According to a recent article, a "debate is stirring about whether ice - for decades a medicinal tool employed by physicians, athletic trainers and soccer moms alike - is effective in limiting swelling and enabling athletes to return to action."
The article focuses on a new book called "Iced! The Illusionary Treatment Option" by Gary Reinl, a former personal trainer and the developer of an electronic stimulation device, in which he argues that ice delays healing from a sports injury, quoting no less an authority than Dr. Gabe Mirkin, who, it says, is credited with developing the rehabilitation acronym RICE (rest, ice, compression, and elevation), as now being against the practice because, he claims, icing "decreases circulation, so it slows healing."
Also apparently in favor of taking the "I" out of RICE, the article claims, is the National Strength and Conditioning Association, and John Shaeffer, an athletic trainer for a number of well-known current and former Olympic athletes, who goes so far as to baldly state that that "there's no useful therapeutic use for ice in sports medicine."
While Reinl believes that the "ice age is over," the article, to its credit, goes on to present the other side of the debate, quoting a number of athletic trainers, and an orthopedic surgeon, as still believing in the value of ice, especially in the period immediately after injury, in order to reduce acute-injury bleeding, relieve post-activity soreness, and for pain relief.
So we wondered where MomsTEAM's expert physical therapist, Keith Cronin, stood in the ice versus no ice debate. Turns out he isn't ready to advise sports parents to put the ice on ice.
Saying that ice has no therapeutic use in sports medicine, when it has demonstrated success for decades, may get someone attention says Cronin, but is "garbage." (talk about not mincing words!)
"I agree with the physiology that putting ice on a kid 24/7, will slow down lymphatic drainage, and it will reduce blood flow to the area. That is consistent with current understanding of physiological principles. But utilizing it intermittently throughout the day reduces pain, excessive swelling, and most important forces athletes to rest, elevate, and hopefully also compress the injured body part," Cronin said.
"From my experience the 'I' in "RICE" is the only thing that athletes seem to follow. Elevation is a rarity, and, as for compression, how many people know the proper technique and level of compression to wrap a an injured body part?"

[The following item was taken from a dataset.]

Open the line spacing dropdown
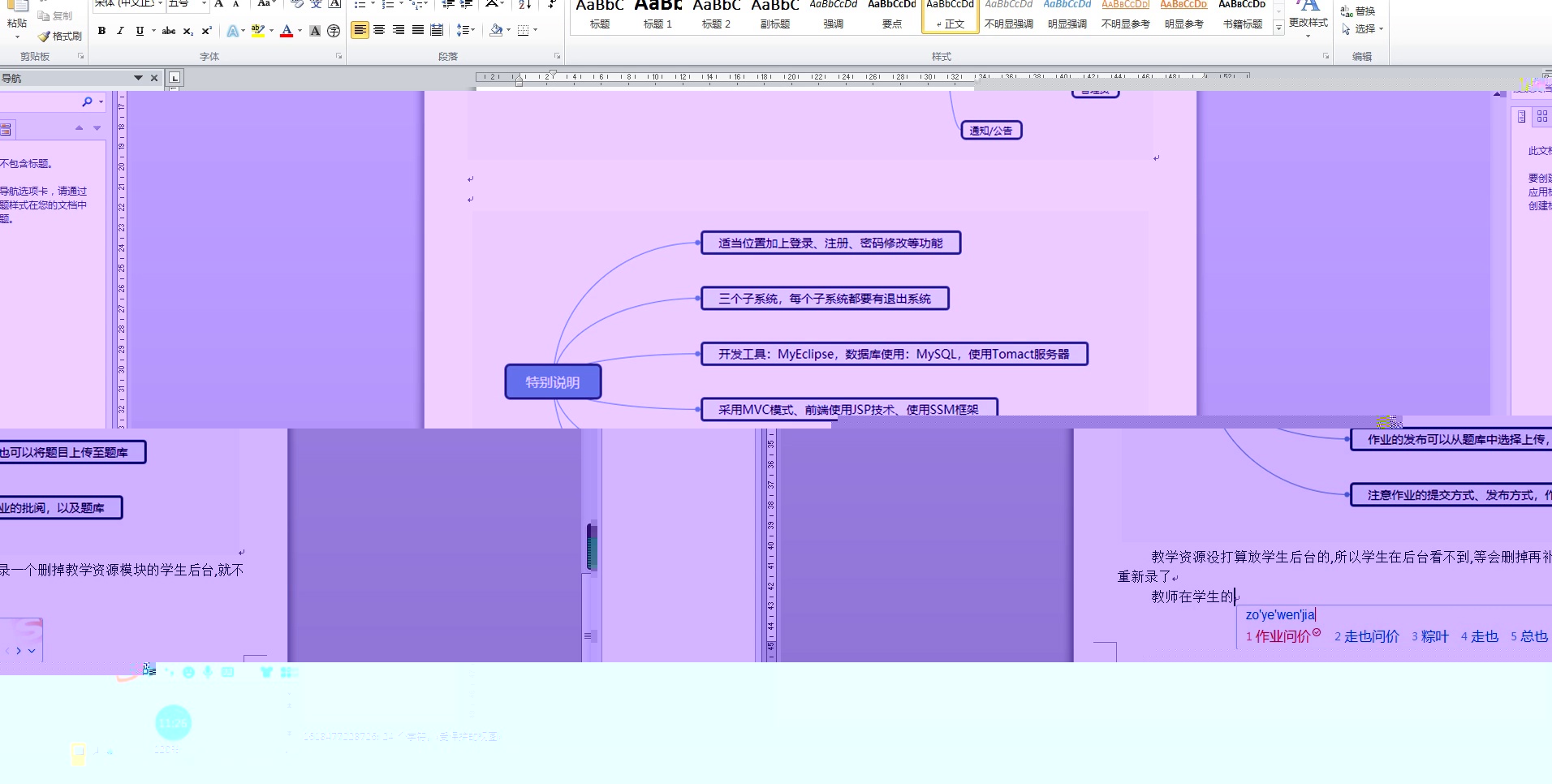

Cronin was not against skilled athletic trainers, physicians, or physical therapists deciding whether to ice or not, but he worries that telling "parents, coaches, and athletes to 'skip the ice, it doesn't work' sends the wrong message and may "open up Pandora's box for other problems that ice helps limit."

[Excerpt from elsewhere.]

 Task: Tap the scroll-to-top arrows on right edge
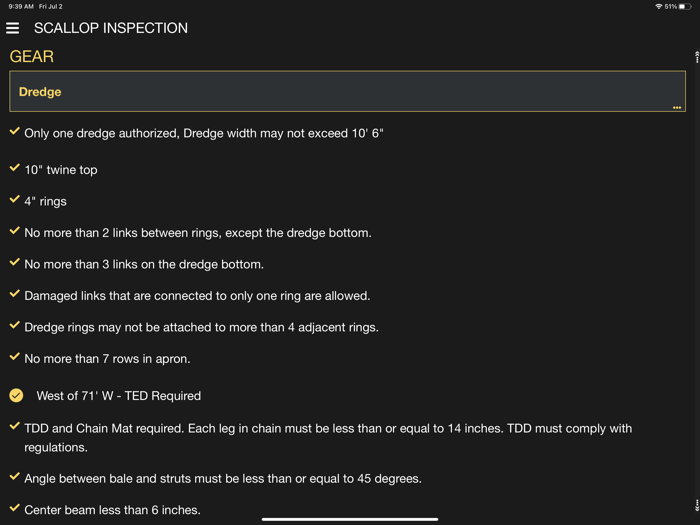(696, 57)
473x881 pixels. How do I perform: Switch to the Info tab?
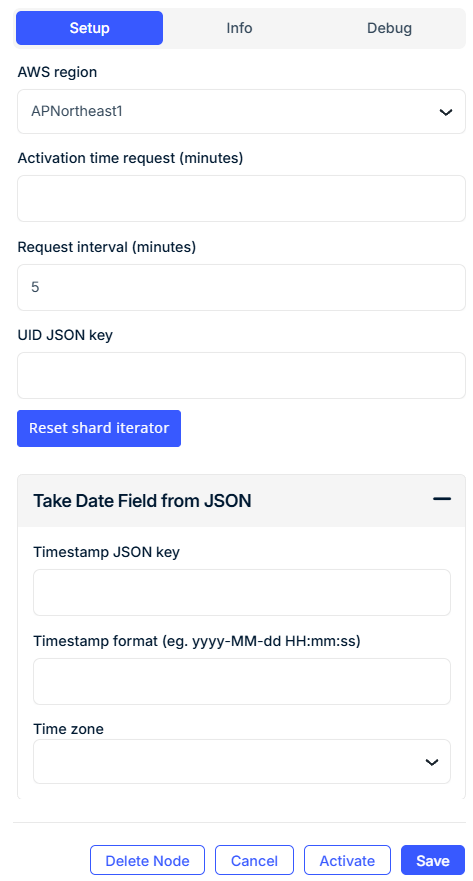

"I believe as clinician we should regularly question our own science and treatment methodologies," says Cronin, "but I find those that operate in the world of extremes are favoring their own bias over good medicine."
Cronin admitted that he sometimes had to put his biases aside in the interest of patients. For example, he said he hated using orthotics, particularly with children, as he had a bad experience with using them and wanted to promote self healing.
"But the reality is, in some instances, orthotics are not only beneficial but provide patients with temporary relief and perhaps the motivation to work past the pain."
To prove his point, he said that he was going to attend a course that night - to learn how to mold and fit pre-fabricated custom orthotics.
"My bias has not changed, but in the interests of patients, I need to see past my own opinions and look at the whole picture of the appropriate blend of science, good practice, and the viewpoints of the general public that will inevitably steer their rehabilitation in a good or bad direction."
In short, at least for Dr. Cronin, it isn't time for parents to put the ice on ice.